■ About this task
Return all the entries below exactly as they were given.

§

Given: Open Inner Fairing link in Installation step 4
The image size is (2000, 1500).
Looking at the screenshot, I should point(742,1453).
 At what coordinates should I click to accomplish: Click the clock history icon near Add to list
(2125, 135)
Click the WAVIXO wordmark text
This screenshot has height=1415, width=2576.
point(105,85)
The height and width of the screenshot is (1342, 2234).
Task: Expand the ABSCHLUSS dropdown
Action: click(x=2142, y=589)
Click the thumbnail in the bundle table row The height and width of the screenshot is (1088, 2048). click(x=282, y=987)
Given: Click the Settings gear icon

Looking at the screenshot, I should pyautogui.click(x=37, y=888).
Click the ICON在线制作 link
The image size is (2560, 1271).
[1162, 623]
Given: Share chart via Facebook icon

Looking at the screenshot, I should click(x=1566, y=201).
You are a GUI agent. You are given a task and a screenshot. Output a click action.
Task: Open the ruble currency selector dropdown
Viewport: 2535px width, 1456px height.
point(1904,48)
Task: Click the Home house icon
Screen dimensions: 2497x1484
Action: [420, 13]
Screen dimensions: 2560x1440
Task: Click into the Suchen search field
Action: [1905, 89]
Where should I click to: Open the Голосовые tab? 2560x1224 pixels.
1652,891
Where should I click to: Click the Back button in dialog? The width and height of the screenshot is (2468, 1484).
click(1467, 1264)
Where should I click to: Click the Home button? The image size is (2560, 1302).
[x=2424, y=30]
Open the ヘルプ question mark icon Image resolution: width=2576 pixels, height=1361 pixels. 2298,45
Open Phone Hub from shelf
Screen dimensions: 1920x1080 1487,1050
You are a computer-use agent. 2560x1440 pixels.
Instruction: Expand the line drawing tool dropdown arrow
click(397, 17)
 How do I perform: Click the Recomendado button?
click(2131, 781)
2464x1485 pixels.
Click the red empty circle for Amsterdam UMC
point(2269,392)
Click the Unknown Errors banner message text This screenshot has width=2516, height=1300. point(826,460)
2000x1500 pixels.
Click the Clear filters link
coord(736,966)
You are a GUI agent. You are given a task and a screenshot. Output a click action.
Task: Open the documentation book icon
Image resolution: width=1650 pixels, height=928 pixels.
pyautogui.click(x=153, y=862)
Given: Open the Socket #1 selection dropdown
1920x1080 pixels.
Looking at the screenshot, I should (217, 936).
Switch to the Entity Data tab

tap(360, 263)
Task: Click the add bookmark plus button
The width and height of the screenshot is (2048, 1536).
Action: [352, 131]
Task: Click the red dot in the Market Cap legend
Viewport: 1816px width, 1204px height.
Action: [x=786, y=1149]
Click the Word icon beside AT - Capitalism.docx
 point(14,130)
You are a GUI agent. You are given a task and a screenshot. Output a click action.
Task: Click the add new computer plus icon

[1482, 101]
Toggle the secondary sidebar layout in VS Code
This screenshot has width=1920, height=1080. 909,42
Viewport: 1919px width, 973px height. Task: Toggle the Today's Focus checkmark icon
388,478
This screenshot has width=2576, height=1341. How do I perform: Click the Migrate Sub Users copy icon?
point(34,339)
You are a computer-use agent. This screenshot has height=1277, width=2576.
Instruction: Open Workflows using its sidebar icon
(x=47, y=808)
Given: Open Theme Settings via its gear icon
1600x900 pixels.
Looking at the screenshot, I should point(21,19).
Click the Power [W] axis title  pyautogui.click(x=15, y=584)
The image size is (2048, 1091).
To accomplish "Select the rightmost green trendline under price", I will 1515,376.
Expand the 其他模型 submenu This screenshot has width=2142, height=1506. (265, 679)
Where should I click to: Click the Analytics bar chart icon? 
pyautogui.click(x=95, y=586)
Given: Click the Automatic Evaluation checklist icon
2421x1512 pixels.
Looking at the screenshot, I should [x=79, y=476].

§

■ Solved problem
Given: Open Inner Fairing link in Installation step 4
The image size is (2000, 1500).
Looking at the screenshot, I should point(742,1453).
 At what coordinates should I click to accomplish: Click the clock history icon near Add to list
(2125, 135)
Click the WAVIXO wordmark text
This screenshot has height=1415, width=2576.
point(105,85)
The height and width of the screenshot is (1342, 2234).
Task: Expand the ABSCHLUSS dropdown
Action: click(x=2142, y=589)
Click the thumbnail in the bundle table row The height and width of the screenshot is (1088, 2048). click(x=282, y=987)
Given: Click the Settings gear icon

Looking at the screenshot, I should pyautogui.click(x=37, y=888).
Click the ICON在线制作 link
The image size is (2560, 1271).
[1162, 623]
Given: Share chart via Facebook icon

Looking at the screenshot, I should click(x=1566, y=201).
You are a GUI agent. You are given a task and a screenshot. Output a click action.
Task: Open the ruble currency selector dropdown
Viewport: 2535px width, 1456px height.
point(1904,48)
Task: Click the Home house icon
Screen dimensions: 2497x1484
Action: [420, 13]
Screen dimensions: 2560x1440
Task: Click into the Suchen search field
Action: [1905, 89]
Where should I click to: Open the Голосовые tab? 2560x1224 pixels.
1652,891
Where should I click to: Click the Back button in dialog? The width and height of the screenshot is (2468, 1484).
click(1467, 1264)
Where should I click to: Click the Home button? The image size is (2560, 1302).
[x=2424, y=30]
Open the ヘルプ question mark icon Image resolution: width=2576 pixels, height=1361 pixels. 2298,45
Open Phone Hub from shelf
Screen dimensions: 1920x1080 1487,1050
You are a computer-use agent. 2560x1440 pixels.
Instruction: Expand the line drawing tool dropdown arrow
click(397, 17)
 How do I perform: Click the Recomendado button?
click(2131, 781)
2464x1485 pixels.
Click the red empty circle for Amsterdam UMC
point(2269,392)
Click the Unknown Errors banner message text This screenshot has width=2516, height=1300. point(826,460)
2000x1500 pixels.
Click the Clear filters link
coord(736,966)
You are a GUI agent. You are given a task and a screenshot. Output a click action.
Task: Open the documentation book icon
Image resolution: width=1650 pixels, height=928 pixels.
pyautogui.click(x=153, y=862)
Given: Open the Socket #1 selection dropdown
1920x1080 pixels.
Looking at the screenshot, I should (217, 936).
Switch to the Entity Data tab

tap(360, 263)
Task: Click the add bookmark plus button
The width and height of the screenshot is (2048, 1536).
Action: [352, 131]
Task: Click the red dot in the Market Cap legend
Viewport: 1816px width, 1204px height.
Action: [x=786, y=1149]
Click the Word icon beside AT - Capitalism.docx
 point(14,130)
You are a GUI agent. You are given a task and a screenshot. Output a click action.
Task: Click the add new computer plus icon

[1482, 101]
Toggle the secondary sidebar layout in VS Code
This screenshot has width=1920, height=1080. 909,42
Viewport: 1919px width, 973px height. Task: Toggle the Today's Focus checkmark icon
388,478
This screenshot has width=2576, height=1341. How do I perform: Click the Migrate Sub Users copy icon?
point(34,339)
You are a computer-use agent. This screenshot has height=1277, width=2576.
Instruction: Open Workflows using its sidebar icon
(x=47, y=808)
Given: Open Theme Settings via its gear icon
1600x900 pixels.
Looking at the screenshot, I should point(21,19).
Click the Power [W] axis title  pyautogui.click(x=15, y=584)
The image size is (2048, 1091).
To accomplish "Select the rightmost green trendline under price", I will 1515,376.
Expand the 其他模型 submenu This screenshot has width=2142, height=1506. (265, 679)
Where should I click to: Click the Analytics bar chart icon? 
pyautogui.click(x=95, y=586)
Given: Click the Automatic Evaluation checklist icon
2421x1512 pixels.
Looking at the screenshot, I should [x=79, y=476].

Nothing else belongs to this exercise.